*** Opening of DATA TO EXAMINE ***

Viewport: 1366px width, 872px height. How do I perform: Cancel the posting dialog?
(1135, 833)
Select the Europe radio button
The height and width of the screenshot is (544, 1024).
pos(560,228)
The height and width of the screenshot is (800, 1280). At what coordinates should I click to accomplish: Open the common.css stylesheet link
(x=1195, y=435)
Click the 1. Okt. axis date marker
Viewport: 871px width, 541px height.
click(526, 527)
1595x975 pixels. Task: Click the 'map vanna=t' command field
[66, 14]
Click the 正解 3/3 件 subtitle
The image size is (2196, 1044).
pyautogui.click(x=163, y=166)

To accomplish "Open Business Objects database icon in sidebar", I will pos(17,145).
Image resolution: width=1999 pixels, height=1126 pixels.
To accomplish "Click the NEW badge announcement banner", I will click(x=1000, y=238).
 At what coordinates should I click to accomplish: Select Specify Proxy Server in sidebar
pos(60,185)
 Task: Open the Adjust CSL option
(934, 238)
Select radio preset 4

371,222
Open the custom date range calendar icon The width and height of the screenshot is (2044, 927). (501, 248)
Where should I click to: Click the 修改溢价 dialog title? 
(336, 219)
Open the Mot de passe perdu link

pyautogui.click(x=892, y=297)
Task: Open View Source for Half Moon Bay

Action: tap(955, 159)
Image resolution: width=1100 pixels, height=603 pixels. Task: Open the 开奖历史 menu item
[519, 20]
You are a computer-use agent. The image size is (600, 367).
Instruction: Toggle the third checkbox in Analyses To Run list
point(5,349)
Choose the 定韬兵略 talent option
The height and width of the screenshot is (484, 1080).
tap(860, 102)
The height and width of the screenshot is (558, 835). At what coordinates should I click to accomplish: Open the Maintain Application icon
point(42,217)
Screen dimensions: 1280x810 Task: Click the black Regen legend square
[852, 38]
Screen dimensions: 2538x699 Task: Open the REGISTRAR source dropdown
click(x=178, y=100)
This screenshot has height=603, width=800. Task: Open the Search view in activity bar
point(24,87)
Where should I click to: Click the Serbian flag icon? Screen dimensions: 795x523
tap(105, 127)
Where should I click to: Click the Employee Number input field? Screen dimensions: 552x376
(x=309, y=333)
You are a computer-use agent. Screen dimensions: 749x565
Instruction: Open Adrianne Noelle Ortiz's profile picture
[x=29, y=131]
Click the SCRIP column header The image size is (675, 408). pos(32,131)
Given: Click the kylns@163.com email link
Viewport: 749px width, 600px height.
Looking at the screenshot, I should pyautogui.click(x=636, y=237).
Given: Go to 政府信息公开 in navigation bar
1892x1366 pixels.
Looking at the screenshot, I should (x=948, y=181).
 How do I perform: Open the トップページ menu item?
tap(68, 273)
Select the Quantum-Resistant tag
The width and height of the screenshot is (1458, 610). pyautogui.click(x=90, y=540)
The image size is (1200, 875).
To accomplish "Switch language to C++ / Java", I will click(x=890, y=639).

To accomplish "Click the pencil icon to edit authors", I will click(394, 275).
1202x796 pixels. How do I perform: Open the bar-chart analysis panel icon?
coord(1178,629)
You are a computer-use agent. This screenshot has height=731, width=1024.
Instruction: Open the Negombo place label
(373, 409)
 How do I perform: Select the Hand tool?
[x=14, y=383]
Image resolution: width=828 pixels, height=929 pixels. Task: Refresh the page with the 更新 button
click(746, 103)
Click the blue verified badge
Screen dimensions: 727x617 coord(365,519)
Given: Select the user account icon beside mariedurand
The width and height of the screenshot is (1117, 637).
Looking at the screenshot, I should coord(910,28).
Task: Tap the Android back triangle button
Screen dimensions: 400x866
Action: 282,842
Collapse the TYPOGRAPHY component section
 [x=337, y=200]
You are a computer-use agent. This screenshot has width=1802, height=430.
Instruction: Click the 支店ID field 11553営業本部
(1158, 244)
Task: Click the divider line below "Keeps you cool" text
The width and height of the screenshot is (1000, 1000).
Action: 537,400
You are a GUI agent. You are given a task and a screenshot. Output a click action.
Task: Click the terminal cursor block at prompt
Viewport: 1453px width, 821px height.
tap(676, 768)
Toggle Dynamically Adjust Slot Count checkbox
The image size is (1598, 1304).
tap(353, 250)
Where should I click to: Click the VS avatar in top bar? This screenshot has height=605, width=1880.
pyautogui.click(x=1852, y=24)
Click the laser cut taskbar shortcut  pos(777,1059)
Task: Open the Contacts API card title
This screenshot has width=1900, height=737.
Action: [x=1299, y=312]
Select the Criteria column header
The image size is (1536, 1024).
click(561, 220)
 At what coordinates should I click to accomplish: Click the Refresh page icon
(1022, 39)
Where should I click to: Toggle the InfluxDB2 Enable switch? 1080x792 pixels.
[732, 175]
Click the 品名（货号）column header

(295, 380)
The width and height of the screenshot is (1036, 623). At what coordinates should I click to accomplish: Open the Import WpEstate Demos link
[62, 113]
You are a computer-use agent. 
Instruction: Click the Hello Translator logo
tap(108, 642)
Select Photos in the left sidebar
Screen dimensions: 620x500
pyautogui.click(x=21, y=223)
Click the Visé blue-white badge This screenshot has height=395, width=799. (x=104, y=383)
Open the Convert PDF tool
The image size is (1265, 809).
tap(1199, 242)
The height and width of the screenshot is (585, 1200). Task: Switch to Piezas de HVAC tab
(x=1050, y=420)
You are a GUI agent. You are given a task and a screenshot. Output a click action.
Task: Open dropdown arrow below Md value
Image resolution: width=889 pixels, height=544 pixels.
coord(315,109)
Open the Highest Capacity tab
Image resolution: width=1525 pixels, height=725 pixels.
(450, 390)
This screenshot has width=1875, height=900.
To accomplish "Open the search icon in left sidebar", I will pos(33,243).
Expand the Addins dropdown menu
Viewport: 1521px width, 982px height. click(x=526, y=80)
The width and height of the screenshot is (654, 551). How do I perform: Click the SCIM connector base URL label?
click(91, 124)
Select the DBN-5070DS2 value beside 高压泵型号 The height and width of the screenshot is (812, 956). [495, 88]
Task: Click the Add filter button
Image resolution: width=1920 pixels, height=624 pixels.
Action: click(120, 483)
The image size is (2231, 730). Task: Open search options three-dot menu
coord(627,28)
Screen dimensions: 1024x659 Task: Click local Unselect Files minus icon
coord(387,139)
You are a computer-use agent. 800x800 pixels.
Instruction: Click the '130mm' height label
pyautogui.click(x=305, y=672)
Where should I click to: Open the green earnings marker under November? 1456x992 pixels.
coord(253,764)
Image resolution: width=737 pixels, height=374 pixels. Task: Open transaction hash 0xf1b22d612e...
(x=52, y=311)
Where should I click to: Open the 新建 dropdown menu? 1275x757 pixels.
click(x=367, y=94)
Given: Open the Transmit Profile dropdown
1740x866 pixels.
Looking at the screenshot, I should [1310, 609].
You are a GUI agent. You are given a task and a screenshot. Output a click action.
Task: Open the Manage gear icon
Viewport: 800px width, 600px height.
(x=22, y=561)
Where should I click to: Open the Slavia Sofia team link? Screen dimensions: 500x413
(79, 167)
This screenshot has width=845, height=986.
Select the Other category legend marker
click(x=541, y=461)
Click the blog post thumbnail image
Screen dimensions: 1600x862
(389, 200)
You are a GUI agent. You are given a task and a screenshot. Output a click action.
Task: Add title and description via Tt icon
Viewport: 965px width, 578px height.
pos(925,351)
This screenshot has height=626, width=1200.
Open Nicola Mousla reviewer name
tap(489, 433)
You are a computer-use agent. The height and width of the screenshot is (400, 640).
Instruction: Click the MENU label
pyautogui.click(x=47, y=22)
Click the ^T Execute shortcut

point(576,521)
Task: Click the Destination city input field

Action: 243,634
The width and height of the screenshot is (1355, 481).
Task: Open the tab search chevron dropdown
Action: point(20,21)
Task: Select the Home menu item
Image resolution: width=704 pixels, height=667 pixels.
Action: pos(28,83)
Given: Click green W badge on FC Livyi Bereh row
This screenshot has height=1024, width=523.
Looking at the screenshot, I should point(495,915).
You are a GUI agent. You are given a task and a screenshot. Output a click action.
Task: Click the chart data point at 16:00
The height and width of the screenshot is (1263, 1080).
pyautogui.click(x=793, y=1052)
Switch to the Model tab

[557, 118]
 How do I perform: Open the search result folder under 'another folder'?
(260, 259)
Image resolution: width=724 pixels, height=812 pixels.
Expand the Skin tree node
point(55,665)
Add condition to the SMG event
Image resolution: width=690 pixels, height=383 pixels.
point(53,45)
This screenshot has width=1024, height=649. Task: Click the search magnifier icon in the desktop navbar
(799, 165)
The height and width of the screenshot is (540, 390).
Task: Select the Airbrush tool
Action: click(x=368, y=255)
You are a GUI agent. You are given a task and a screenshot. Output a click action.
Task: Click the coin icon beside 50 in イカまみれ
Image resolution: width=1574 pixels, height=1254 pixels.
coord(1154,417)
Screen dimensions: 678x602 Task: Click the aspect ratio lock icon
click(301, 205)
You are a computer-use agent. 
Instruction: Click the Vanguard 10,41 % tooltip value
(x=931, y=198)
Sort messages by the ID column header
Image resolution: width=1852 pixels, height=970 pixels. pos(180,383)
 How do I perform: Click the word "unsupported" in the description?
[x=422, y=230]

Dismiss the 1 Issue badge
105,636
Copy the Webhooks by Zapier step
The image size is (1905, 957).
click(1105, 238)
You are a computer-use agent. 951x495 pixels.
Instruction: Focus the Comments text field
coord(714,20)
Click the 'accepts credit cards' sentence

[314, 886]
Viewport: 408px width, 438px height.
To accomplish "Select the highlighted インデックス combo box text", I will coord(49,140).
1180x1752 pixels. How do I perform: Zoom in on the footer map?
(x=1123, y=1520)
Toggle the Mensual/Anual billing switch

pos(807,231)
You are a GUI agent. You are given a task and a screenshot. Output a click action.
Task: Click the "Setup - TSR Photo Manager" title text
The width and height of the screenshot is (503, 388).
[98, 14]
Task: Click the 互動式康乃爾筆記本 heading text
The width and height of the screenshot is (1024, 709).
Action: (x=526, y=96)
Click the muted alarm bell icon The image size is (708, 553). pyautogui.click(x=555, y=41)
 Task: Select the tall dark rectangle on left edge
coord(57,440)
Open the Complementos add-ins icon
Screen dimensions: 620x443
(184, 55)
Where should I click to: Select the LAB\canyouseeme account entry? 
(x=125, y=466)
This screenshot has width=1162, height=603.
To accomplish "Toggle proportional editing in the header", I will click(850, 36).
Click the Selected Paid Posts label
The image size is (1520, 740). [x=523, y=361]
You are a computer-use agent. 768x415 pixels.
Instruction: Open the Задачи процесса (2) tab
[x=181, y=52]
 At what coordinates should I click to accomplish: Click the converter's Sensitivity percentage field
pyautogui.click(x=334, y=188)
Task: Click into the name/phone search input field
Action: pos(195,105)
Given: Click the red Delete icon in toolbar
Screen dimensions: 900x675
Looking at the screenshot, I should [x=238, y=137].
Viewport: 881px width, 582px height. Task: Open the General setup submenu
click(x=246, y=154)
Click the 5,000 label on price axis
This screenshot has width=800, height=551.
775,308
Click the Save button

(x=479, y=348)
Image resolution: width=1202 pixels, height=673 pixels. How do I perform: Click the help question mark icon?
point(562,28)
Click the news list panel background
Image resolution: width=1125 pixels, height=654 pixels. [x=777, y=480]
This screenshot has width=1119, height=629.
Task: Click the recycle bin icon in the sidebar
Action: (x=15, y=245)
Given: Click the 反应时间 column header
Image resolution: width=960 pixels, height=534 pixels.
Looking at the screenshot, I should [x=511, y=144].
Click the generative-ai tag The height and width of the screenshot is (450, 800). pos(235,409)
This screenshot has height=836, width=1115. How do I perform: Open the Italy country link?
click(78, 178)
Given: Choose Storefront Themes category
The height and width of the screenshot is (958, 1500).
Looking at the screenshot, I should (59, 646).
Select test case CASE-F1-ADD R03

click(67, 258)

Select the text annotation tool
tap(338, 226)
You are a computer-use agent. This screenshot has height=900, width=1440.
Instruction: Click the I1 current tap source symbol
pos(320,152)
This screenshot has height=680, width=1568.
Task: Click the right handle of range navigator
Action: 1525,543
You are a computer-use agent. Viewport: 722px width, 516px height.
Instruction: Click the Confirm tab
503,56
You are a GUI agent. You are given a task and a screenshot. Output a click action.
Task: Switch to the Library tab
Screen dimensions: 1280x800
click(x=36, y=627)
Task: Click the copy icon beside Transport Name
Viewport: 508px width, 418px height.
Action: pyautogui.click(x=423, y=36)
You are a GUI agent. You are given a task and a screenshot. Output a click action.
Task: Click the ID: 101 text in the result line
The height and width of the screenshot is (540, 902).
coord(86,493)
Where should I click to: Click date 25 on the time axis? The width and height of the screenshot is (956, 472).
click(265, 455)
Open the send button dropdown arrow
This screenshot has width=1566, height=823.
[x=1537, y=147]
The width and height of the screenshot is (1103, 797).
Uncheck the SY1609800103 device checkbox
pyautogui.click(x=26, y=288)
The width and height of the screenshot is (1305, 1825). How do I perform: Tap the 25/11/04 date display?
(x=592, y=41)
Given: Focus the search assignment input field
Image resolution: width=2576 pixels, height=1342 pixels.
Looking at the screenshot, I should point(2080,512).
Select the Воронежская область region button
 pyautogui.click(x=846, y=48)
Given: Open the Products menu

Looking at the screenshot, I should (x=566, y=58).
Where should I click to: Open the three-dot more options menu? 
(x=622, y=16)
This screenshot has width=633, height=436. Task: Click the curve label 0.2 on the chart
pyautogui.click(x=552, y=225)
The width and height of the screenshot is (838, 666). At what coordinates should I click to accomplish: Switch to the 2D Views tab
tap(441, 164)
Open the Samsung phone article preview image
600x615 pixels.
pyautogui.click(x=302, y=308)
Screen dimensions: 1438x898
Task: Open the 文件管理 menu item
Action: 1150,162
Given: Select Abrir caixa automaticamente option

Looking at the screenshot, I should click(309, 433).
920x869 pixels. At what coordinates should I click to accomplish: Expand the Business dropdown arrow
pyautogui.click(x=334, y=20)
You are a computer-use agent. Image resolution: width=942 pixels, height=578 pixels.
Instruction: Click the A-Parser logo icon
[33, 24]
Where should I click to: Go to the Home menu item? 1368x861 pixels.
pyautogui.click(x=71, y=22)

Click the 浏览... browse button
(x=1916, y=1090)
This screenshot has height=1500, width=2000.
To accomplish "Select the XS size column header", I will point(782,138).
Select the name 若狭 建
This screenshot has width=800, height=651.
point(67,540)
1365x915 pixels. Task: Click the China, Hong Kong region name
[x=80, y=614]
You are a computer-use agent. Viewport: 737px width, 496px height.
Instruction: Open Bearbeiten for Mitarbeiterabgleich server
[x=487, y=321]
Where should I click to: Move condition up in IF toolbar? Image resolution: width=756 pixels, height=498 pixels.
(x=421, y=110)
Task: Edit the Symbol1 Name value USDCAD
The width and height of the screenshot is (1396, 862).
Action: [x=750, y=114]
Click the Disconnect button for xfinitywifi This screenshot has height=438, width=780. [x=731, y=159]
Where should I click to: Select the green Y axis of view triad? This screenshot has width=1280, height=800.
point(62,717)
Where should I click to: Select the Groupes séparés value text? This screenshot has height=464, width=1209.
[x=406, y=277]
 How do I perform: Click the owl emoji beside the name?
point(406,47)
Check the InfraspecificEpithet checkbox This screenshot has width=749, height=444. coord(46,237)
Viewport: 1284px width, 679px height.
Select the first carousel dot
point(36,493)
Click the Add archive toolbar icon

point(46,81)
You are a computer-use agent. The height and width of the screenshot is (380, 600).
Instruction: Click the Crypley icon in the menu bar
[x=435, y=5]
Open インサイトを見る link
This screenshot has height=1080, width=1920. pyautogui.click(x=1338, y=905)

*** Close of DATA TO EXAMINE ***

WHAT TO DO: Output the lines of the records above exactly as they appear, from the line containing "Where should I click to: Open the 新建" through the line containing "This screenshot has height=626, width=1200.".

ANSWER FOR THIS EXERCISE:
Where should I click to: Open the 新建 dropdown menu? 1275x757 pixels.
click(x=367, y=94)
Given: Open the Transmit Profile dropdown
1740x866 pixels.
Looking at the screenshot, I should [1310, 609].
You are a GUI agent. You are given a task and a screenshot. Output a click action.
Task: Open the Manage gear icon
Viewport: 800px width, 600px height.
(x=22, y=561)
Where should I click to: Open the Slavia Sofia team link? Screen dimensions: 500x413
(79, 167)
This screenshot has width=845, height=986.
Select the Other category legend marker
click(x=541, y=461)
Click the blog post thumbnail image
Screen dimensions: 1600x862
(389, 200)
You are a GUI agent. You are given a task and a screenshot. Output a click action.
Task: Add title and description via Tt icon
Viewport: 965px width, 578px height.
pos(925,351)
This screenshot has height=626, width=1200.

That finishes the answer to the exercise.